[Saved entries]
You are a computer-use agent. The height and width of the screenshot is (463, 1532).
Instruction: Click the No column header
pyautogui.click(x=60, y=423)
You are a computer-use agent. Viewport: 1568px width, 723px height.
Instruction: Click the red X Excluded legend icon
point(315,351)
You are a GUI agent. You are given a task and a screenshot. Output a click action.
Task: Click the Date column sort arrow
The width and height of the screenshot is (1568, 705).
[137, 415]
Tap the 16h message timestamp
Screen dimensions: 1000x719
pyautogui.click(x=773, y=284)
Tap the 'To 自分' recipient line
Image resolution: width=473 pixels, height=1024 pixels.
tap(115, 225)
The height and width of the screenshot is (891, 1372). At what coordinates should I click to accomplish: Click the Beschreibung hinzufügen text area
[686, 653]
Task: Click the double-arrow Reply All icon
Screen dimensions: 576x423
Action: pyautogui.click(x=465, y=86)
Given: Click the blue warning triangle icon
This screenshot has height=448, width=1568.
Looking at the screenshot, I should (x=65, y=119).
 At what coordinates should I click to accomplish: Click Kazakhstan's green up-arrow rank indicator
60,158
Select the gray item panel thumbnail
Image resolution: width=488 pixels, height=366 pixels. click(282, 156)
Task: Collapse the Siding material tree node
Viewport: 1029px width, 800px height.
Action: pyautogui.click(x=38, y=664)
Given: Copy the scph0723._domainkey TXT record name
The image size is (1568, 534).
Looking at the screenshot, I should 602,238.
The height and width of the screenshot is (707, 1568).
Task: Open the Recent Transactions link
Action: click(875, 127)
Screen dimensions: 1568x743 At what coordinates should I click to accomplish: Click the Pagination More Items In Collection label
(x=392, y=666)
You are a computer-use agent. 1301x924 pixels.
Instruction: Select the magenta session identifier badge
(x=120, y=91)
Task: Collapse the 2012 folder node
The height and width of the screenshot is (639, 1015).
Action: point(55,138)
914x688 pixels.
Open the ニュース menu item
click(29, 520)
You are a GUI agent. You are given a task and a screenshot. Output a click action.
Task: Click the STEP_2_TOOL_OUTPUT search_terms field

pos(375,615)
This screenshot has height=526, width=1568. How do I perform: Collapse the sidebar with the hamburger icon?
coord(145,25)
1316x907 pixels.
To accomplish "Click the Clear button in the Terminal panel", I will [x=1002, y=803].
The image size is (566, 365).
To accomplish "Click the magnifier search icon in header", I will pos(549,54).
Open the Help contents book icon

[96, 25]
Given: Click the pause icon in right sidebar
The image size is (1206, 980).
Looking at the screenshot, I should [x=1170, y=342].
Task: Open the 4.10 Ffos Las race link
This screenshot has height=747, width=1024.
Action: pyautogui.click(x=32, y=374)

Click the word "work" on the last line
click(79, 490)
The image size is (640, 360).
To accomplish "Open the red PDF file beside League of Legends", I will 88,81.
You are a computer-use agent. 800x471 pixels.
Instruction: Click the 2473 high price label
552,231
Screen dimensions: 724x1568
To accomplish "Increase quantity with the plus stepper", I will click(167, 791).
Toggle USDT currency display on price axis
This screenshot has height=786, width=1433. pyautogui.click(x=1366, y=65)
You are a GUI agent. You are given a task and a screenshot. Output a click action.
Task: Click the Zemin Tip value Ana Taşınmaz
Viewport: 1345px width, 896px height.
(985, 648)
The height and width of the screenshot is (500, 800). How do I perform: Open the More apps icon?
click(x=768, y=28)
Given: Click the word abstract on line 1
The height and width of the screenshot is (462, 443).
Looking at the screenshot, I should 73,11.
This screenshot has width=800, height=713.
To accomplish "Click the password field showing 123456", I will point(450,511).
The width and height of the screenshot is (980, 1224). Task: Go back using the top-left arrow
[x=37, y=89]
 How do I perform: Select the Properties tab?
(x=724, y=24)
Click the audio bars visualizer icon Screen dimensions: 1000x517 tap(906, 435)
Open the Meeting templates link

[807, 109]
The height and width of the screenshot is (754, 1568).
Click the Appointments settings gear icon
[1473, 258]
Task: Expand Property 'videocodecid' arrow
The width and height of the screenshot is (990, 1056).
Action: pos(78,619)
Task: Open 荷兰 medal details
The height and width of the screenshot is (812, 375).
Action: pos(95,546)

- What to work on:
Reproduce, line for line, the rows from the line containing "Task: Open the 4.10 Ffos Las race link" through the last of the rows, including both.

- Exercise solution:
Task: Open the 4.10 Ffos Las race link
This screenshot has height=747, width=1024.
Action: pyautogui.click(x=32, y=374)

Click the word "work" on the last line
click(79, 490)
The image size is (640, 360).
To accomplish "Open the red PDF file beside League of Legends", I will 88,81.
You are a computer-use agent. 800x471 pixels.
Instruction: Click the 2473 high price label
552,231
Screen dimensions: 724x1568
To accomplish "Increase quantity with the plus stepper", I will click(167, 791).
Toggle USDT currency display on price axis
This screenshot has height=786, width=1433. pyautogui.click(x=1366, y=65)
You are a GUI agent. You are given a task and a screenshot. Output a click action.
Task: Click the Zemin Tip value Ana Taşınmaz
Viewport: 1345px width, 896px height.
(985, 648)
The height and width of the screenshot is (500, 800). How do I perform: Open the More apps icon?
click(x=768, y=28)
Given: Click the word abstract on line 1
The height and width of the screenshot is (462, 443).
Looking at the screenshot, I should 73,11.
This screenshot has width=800, height=713.
To accomplish "Click the password field showing 123456", I will point(450,511).
The width and height of the screenshot is (980, 1224). Task: Go back using the top-left arrow
[x=37, y=89]
 How do I perform: Select the Properties tab?
(x=724, y=24)
Click the audio bars visualizer icon Screen dimensions: 1000x517 tap(906, 435)
Open the Meeting templates link

[807, 109]
The height and width of the screenshot is (754, 1568).
Click the Appointments settings gear icon
[1473, 258]
Task: Expand Property 'videocodecid' arrow
The width and height of the screenshot is (990, 1056).
Action: pos(78,619)
Task: Open 荷兰 medal details
The height and width of the screenshot is (812, 375).
Action: pos(95,546)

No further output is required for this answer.